Duke Health News Duke Health News

NEW ORLEANS, LA -- Based on the results of a small clinical trial, Duke University Medical Center researchers have found that artificially intensifying the heart's pumping action can improve the outcome of heart attack patients who have gone into shock, a condition that is responsible for 60 percent of heart attack deaths in hospital.

This technique, called aortic counterpulsation, is achieved by means an intra-aortic balloon pump (IABP), and when used in conjunction with clot-busting drugs, showed modest but significant benefits for the sickest heart attack patients, according to the Duke researchers.

"IABP technology has been around for more than 20 years, and it is definitely an underutilized procedure," said Dr. Magnus Ohman, cardiologist at the Duke Clinical Research Institute (DCRI). "This procedure can help many of these extremely ill patients without additional risks."

Ohman prepared the results of his study for presentation Tuesday at the 73rd annual scientific sessions of the American Heart Association. The study was funded by Datascope Corp., Montvale, NJ.

Shock is a potentially life-threatening condition that occurs when blood pressure becomes too low to sustain normal bodily functions. While shock has many different causes, in heart attack patients it occurs when the heart is starved of its supply of oxygen-rich blood and is therefore unable to pump enough blood throughout the body.

Typically, when acute heart attack patients come to an emergency room, initial treatment is with so-called clot-busting drugs - also known as thrombolytics - which dissolve blood clots in coronary arteries and restore normal blood flow to the heart muscle.

IABP is simply a long balloon that is threaded from an insertion point in the groin through the heart and into the aorta. The balloon is then inflated and deflated in conjunction with the contraction and relaxation rhythms of the heart, intensifying its pumping action.

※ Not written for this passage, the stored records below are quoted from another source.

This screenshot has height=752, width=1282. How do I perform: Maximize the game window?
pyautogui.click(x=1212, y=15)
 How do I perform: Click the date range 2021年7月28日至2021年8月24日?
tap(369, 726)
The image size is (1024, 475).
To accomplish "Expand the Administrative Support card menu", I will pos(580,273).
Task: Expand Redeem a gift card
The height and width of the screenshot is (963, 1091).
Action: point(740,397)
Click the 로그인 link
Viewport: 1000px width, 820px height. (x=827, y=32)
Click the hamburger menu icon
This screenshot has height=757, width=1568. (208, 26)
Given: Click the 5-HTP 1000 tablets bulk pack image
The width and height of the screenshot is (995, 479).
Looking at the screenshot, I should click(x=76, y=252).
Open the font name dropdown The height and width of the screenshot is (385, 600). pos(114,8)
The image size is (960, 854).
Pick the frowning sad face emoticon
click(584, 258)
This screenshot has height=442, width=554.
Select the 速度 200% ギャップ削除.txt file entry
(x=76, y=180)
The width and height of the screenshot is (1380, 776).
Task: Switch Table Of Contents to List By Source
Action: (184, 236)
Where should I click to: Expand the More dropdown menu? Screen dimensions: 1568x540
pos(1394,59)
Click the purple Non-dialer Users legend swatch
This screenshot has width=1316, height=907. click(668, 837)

The researchers wanted to know if adding IABP to the standard thrombolytic therapy would improve outcomes for this difficult-to-treat patient population.

Thus was born the Thrombolytic And Counterpulsation To Improve Cardiogenic shock Survival (TACTICS) trial, which prospectively enrolled 57 patients from 1996-1999 at 17 hospitals in the United States, Australia and Europe. Patients were randomized to either thrombolytic therapy alone or thrombolytic therapy followed by IABP.

"The six-month mortality rate for patients with the combined therapy was 39 percent, compared to 43 percent for thrombolytic therapy alone," Ohman said. "While the difference appears small, the patients receiving the combined therapy tended to be much sicker, and those with the most to gain.

"We routinely use IABP at Duke for these types of very ill patients, and recommend that community hospitals do the same," Ohman said.

The combined therapy patients tended to be older (68 vs. 67), have more diabetes (30 percent vs. 11 percent), have had previous heart attacks (40 percent vs. 19 percent), and have more severe heart disease (60 percent vs. 48 percent).

The original design of the trial called for an assessment of the therapies after the first 100 patients; however, the trial was halted after 57 patients had been enrolled and treated.

"Since these are the very sickest of heart attack patients, it was very difficult to enroll enough patients," Ohman continued. "But based on the safety data, and the positive results from the patients who did receive IABP, we believe that this is an effective approach for acute heart patients who go into shock."

Patients remained on the IABP for more than three days on average.

Joining Ohman in the study were Dr. John Nannas, Alexandra Hospital, Athens, Greece; Dr. Robert J. Stomel, Botsford General Hospital, Farmington Hill, MI; Dr. Massoud A. Leesar, University of Louisville Hospital, Louisville, KY.; Dr. Dennis Nielsen, Central Hospital in Rogaland, Bergen, Norway; Dr. Michael P. Hudson, DCRI; Beth Fraulo, DCRI; Linda K. Shaw, DCRI; Kerry L. Lee, Duke; Dr. Daniel O'Dea, Hudson Valley Heart Center, Poughkeepsie, NY; Dr. Felix J. Rogers, Riverside Osteopathic Hospital, Trenton, MI; and Dr. Daniel Harber, Garden City Hospital, Garden City, MI.